Today is Arabic Language Day, marking the date Arabic was adopted as the sixth official language of the United Nations, in 1973. The occasion reminds those in the Middle East and the wider world of Arabic's fundamental importance, not just on a practical level – it has 290 million speakers – but also in terms of how it shapes people in a deeper way, underpinning the very idea of who they are.
The language is still going strong, despite the ascension of English to global primacy and the continued dominance of French in many parts of the Middle East and North Africa. An enthusiasm for Arabic sustains among the region's youth, even while they take up English in school, business and much of day-to-day life.
The most effective way to keep Arabic thriving is securing its place in the minds of children. That is not without its challenges. Mastery of literary Arabic’s complex grammar, also known as Modern Standard Arabic, can take years. But achieving it imparts on young minds the value of their heritage. No one, for example, is left poorer after reading the works of Egyptian novelist Naguib Mahfouz, the first writer to win the Nobel Prize for Literature for a work penned in Arabic. Mahfouz harnessed the language's power, adding to the canon of world literature and giving Arabic speakers pride in the ideas and emotions that can be captured best in the language.
On Wednesday, the UN body Unesco announced that it is putting various traditions from the Arab world on its cultural heritage list. These include the "aflaj" irrigation system and camel racing. Nowadays, it is particularly important for people in the region to understand the value of what they ought to protect. Terrorist groups consistently threaten Arab cultural heritage, as we have seen in Iraq, Syria and the Sahel, among other places, targeting anything they interpret to be outside their twisted worldviews. Other threats include the proliferation of criminals in the antiques trade, climate change, a lack of education among conservationists leading to botched restorations, deregulated urban development and even litter, which too often diminishes our most beloved cultural destinations.

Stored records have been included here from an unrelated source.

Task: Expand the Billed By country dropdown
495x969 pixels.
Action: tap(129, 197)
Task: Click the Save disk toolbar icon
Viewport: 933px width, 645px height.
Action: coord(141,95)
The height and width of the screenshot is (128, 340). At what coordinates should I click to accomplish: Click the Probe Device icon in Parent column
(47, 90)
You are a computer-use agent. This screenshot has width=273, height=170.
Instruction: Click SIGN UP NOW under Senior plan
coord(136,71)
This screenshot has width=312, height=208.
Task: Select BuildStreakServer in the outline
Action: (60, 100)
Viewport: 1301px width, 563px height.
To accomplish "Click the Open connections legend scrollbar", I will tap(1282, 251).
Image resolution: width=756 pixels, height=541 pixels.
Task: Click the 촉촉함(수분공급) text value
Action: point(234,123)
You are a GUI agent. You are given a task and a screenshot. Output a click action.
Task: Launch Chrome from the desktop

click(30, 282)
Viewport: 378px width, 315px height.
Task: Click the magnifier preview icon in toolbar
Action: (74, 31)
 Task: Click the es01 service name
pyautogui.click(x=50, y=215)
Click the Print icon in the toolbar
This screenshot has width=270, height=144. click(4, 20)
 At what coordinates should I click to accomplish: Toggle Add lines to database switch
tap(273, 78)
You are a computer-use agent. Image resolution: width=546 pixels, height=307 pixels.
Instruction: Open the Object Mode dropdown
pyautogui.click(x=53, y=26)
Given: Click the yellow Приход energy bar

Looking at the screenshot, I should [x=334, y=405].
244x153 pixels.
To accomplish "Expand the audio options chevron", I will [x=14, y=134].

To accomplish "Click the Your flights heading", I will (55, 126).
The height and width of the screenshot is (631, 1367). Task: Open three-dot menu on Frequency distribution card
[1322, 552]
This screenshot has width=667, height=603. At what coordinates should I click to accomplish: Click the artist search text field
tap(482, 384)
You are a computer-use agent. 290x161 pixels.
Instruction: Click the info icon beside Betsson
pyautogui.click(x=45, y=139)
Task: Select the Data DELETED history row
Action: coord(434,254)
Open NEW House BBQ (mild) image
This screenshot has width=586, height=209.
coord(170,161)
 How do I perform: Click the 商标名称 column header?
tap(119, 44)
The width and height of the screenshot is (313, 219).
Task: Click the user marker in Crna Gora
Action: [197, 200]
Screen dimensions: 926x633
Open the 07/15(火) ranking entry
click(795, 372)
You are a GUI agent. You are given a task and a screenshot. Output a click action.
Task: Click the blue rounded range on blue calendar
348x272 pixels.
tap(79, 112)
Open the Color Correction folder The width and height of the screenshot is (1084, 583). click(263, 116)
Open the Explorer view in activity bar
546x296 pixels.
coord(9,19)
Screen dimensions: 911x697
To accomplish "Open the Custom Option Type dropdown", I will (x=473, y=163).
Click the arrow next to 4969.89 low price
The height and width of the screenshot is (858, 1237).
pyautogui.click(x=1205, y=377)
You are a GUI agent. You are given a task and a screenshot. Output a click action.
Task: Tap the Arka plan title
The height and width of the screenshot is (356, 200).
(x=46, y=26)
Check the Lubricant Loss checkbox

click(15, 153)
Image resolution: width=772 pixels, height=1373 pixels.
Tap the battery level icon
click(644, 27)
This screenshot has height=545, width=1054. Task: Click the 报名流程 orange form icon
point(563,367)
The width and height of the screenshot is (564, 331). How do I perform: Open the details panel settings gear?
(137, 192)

But on the occasion of Arabic Day, people across the Mena region might pay special attention to the dangers confronting the language that, for centuries, has documented their homeland’s wonders and given birth to entire schools of calligraphy with which to communicate them. It has played an important role in Western civilisation, too. Detailed Arabic scholarship during the Abbasid era safeguarded many works of the Hellenic world, particularly between the eighth and ninth centuries. Without Arabic, we might not have preserved many of the texts of Plato and Aristotle, or the work of the classical scientists, playwrights and mathematicians.
Naguib Mahfouz described his Nobel Prize as one "the Arab world also won with me". Celebrating Arabic Language Day will remind us of its important position in world culture. It will also inspire future generations to follow in the footsteps of the many figures like Mahfouz, who continue to show the world the beauty of Arabic.